#### [Data provided]

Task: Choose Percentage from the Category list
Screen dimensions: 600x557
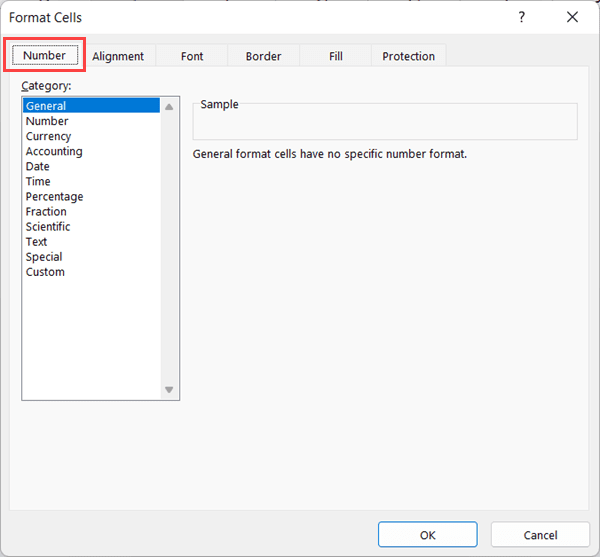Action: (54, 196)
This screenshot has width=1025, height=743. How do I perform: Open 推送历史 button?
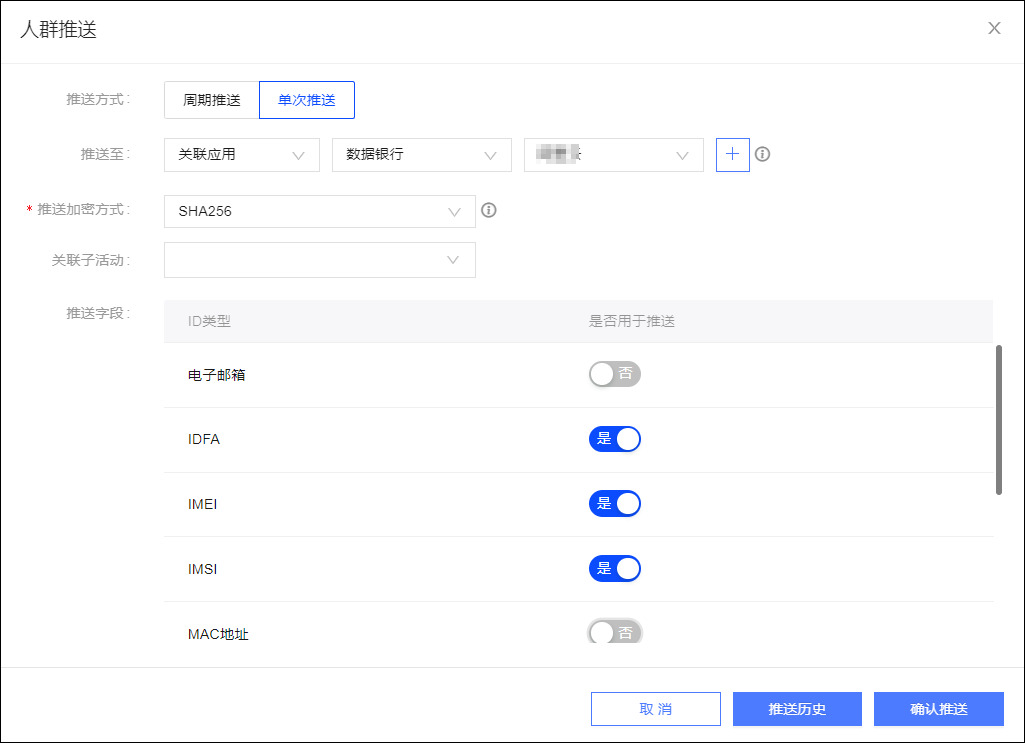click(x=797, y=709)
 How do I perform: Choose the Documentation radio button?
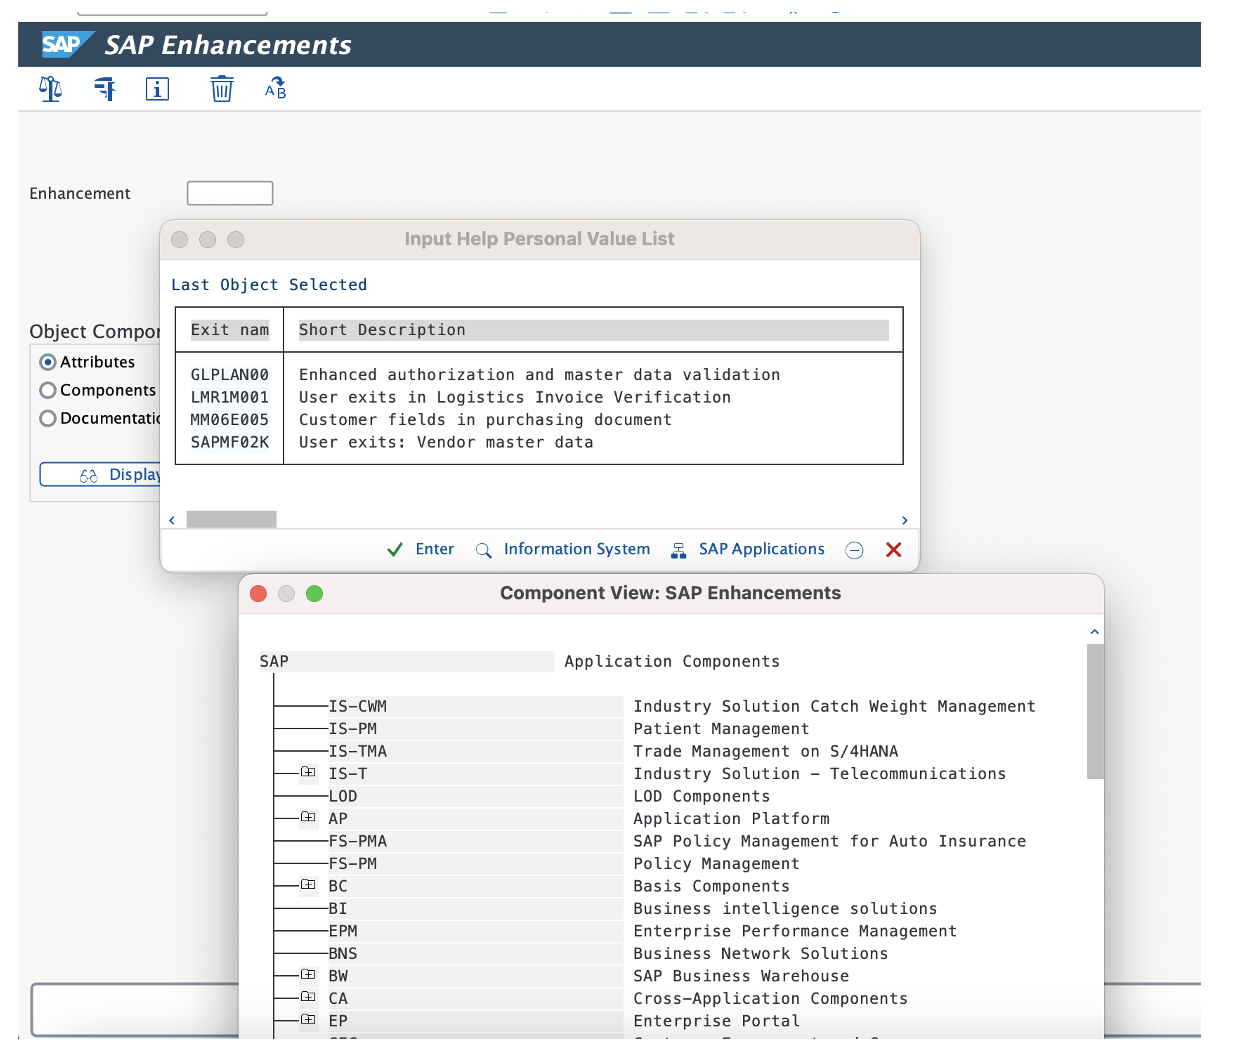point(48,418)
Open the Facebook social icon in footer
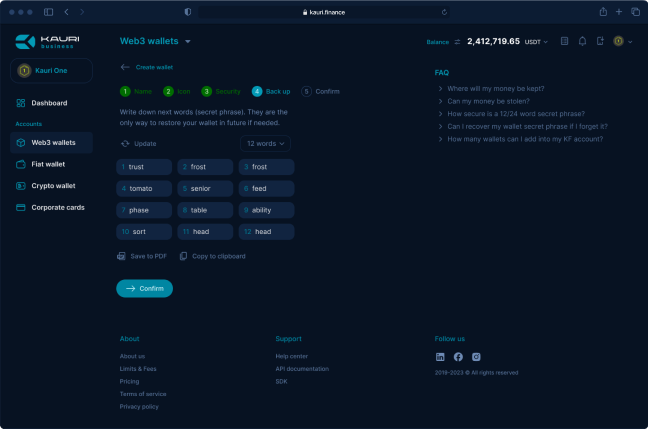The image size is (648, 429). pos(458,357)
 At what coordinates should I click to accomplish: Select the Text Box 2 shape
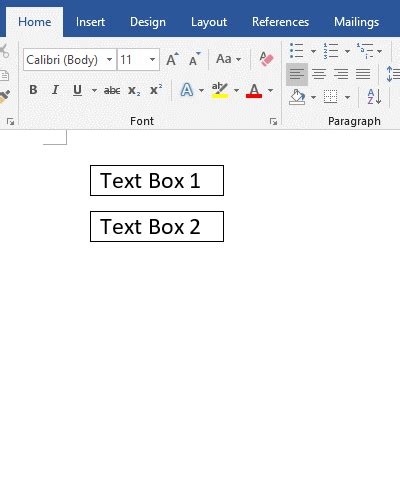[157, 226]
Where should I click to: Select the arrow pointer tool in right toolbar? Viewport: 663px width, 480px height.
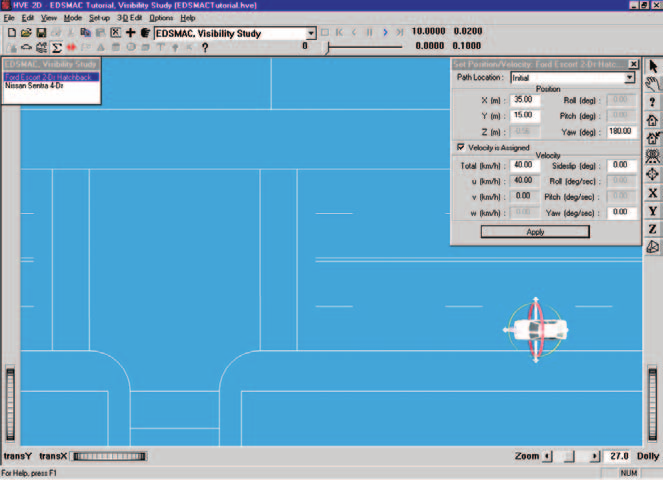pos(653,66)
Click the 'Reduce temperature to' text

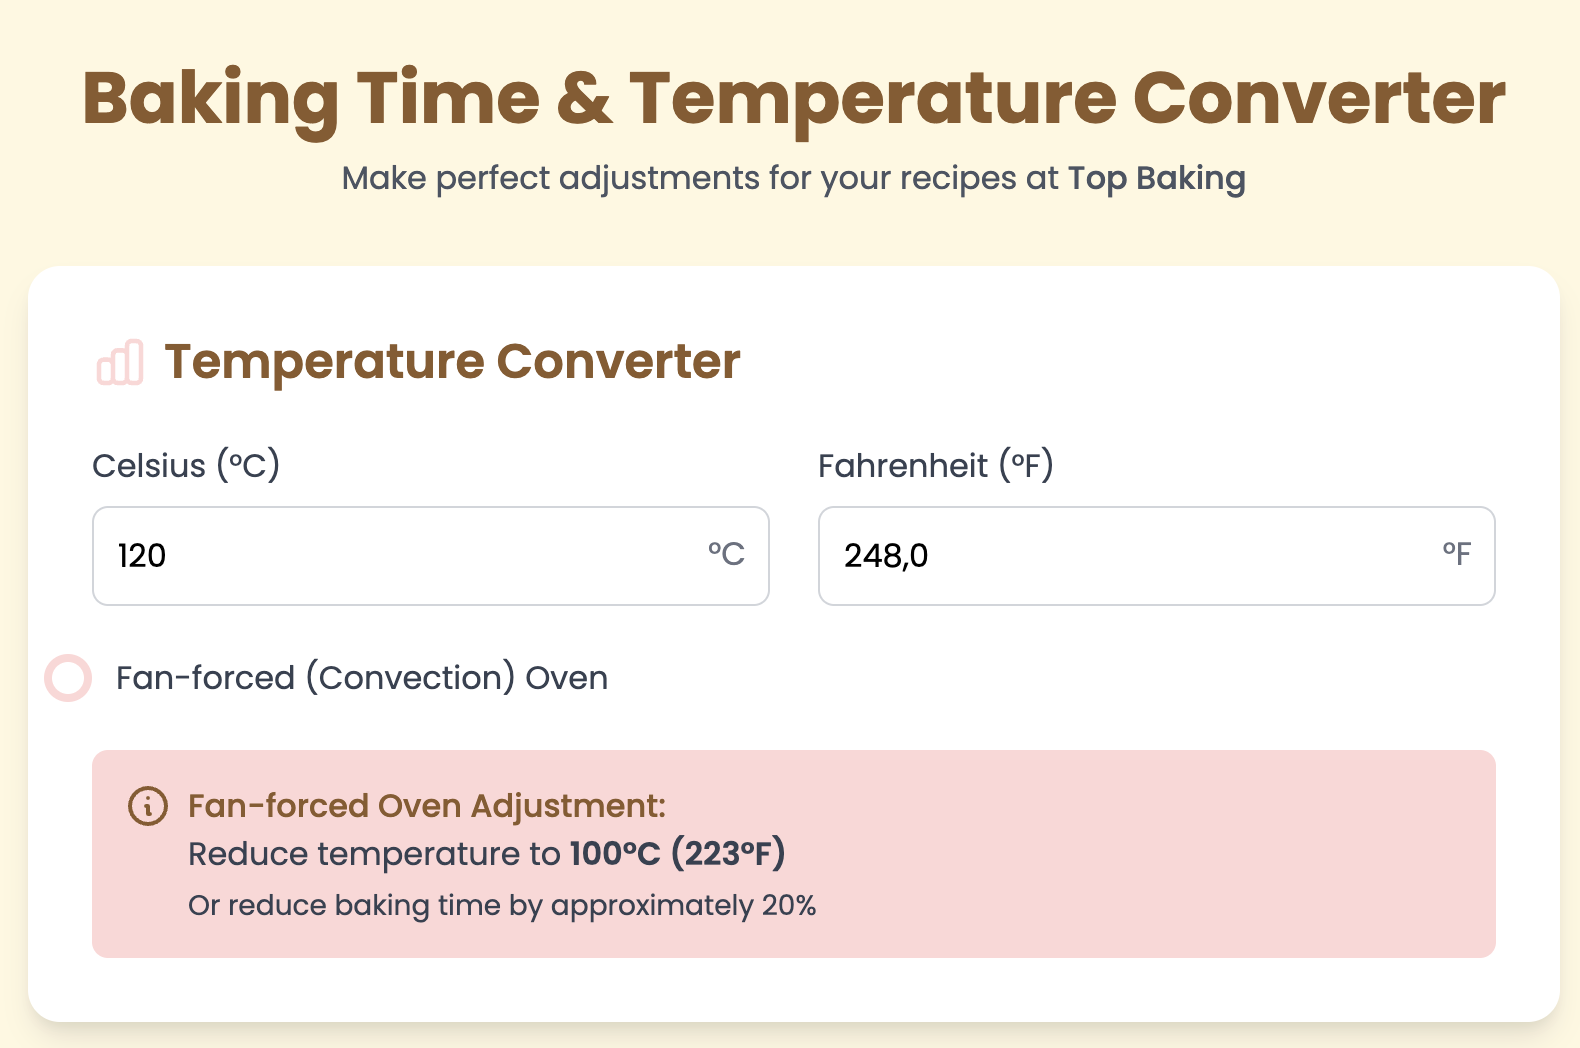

#### [Problem description]
Omitting all images, retype each line of the records precisely.

#### [Answer section]
Task: Choose Percentage from the Category list
Screen dimensions: 600x557
Action: (54, 196)
This screenshot has width=1025, height=743. How do I perform: Open 推送历史 button?
click(x=797, y=709)
 How do I perform: Choose the Documentation radio button?
point(48,418)
Open the Facebook social icon in footer
The image size is (648, 429). pos(458,357)
 At what coordinates should I click to accomplish: Select the Text Box 2 shape
[157, 226]
Where should I click to: Select the arrow pointer tool in right toolbar? Viewport: 663px width, 480px height.
pos(653,66)
Click the 'Reduce temperature to' text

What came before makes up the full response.